Dihydroxydisulfane
- Names: Other names Hydrogen disulfanediolate; Dihydroxidodisulfur; Disulfanediol

Identifiers
- 3D model (JSmol): Interactive image;
- ChEBI: CHEBI:35921;
- ChemSpider: 7827571;
- Gmelin Reference: 164020
- PubChem CID: 9548648;
- CompTox Dashboard (EPA): DTXSID101337132 ;

Properties
- Chemical formula: H_{2}O_{2}S_{2}
- Molar mass: 98.13 g·mol^{−1}
- Conjugate base: Disulfanediolate

= Dihydroxydisulfane =

Dihydroxydisulfane or hypodithionous acid is a reduced sulfur oxyacid with sulfur in a formal oxidation state of +1, but the valence of sulfur is 2. The structural formula is HO\sS\sS\sOH, with all atoms arranged in a chain. It is an isomer of thiosulfurous acid but is lower in energy. Other isomers include HOS(=O)SH, HOS(=S)OH, and HS(=O)_{2}SH. Disulfur monoxide, S_{2}O, can be considered as the anhydride. Unlike many of these other reduced sulfur acids, dihydroxydisulfane can be formed in a pure state by reacting hydrogen sulfide with sulfur dioxide at −70 °C in dichlorodifluoromethane.

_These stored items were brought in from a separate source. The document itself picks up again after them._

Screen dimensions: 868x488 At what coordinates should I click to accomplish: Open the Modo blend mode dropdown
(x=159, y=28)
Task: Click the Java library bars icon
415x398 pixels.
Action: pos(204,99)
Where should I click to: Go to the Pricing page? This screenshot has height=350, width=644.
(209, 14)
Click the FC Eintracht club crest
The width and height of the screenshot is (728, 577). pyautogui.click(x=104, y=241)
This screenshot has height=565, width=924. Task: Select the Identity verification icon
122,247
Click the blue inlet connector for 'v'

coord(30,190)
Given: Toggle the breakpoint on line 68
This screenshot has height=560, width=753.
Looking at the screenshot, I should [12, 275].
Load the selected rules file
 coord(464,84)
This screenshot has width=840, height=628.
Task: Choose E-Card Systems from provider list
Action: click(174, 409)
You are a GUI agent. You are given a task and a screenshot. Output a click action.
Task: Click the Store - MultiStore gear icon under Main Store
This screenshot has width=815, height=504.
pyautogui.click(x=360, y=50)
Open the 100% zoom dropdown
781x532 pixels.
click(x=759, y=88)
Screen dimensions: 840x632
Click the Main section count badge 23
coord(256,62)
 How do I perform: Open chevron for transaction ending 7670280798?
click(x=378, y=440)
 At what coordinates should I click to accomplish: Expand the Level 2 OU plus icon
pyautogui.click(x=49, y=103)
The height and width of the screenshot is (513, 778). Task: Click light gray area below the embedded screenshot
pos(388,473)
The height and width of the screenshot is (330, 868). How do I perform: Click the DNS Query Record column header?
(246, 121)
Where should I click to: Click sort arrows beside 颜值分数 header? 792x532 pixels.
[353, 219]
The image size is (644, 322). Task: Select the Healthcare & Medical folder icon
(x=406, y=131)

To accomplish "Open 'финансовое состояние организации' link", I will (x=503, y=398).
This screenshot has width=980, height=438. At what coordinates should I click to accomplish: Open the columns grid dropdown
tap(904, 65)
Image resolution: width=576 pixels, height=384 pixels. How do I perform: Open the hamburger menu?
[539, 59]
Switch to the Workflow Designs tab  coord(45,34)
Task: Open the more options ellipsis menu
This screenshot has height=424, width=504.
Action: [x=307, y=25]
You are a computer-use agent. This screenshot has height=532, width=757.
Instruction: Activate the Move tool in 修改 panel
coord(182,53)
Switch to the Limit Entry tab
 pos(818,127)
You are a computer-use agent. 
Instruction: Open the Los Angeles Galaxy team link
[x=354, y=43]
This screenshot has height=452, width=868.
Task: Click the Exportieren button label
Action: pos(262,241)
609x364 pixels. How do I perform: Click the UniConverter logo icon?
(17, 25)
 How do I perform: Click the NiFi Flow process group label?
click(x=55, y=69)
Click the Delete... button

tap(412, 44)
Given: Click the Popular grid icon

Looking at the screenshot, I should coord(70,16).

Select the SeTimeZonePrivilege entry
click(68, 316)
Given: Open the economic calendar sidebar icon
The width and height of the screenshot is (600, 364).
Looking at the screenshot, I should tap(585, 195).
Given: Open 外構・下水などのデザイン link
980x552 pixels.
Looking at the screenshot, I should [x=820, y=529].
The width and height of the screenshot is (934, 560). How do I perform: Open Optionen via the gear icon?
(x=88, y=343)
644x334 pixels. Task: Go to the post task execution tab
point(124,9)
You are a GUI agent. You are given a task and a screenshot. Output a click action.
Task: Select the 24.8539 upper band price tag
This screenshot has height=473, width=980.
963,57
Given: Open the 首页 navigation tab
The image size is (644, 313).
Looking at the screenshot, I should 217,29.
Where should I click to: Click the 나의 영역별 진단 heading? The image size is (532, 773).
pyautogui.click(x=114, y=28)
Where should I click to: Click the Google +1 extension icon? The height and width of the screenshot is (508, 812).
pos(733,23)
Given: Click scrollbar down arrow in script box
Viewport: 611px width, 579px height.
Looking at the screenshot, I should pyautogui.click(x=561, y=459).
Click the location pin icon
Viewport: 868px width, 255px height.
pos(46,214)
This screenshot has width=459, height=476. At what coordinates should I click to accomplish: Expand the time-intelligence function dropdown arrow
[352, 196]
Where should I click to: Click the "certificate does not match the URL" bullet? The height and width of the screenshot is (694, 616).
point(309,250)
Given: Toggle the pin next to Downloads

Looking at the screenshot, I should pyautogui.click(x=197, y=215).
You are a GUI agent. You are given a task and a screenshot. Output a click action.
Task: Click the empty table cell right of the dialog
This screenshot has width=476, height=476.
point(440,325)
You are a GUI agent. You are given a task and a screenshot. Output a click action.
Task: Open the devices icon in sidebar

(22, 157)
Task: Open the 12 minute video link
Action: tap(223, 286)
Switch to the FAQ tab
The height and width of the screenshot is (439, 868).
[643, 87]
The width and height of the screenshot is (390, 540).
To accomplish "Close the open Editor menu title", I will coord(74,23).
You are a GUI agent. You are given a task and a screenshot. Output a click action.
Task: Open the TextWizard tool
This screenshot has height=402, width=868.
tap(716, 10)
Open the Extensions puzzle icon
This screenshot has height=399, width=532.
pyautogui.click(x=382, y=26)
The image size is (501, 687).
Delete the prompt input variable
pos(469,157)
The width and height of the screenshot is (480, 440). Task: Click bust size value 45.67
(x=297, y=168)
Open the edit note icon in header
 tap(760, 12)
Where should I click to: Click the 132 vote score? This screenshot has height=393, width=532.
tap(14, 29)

H_{2}S + SO_{2} → H_{2}S_{2}O_{2}

Dihyroxydisulfane may exist in an equilibrium with thiosulfurous acid.

Organic derivatives such as dimethoxydisulfane, diaceto disulfide, and bis(trifluoroaceto) disulfide also exist.

The conjugate bases are called disulfanediolate HS_{2}O_{2}^{−} and hypodithionite S_{2}O_{2}^{2−}.

==Properties==
Calculations predict that the S−S bond length is 2.013 Å, O−S bond length is 1.645 Å, H−O bond length is 0.943 Å.

==Related compounds==
Related compounds include the isoelectronic substances hydrogen tetroxide HOOOOH, hydroxotrisulfane HOSSSH, HSOSSH, and tetrasulfane HSSSSH.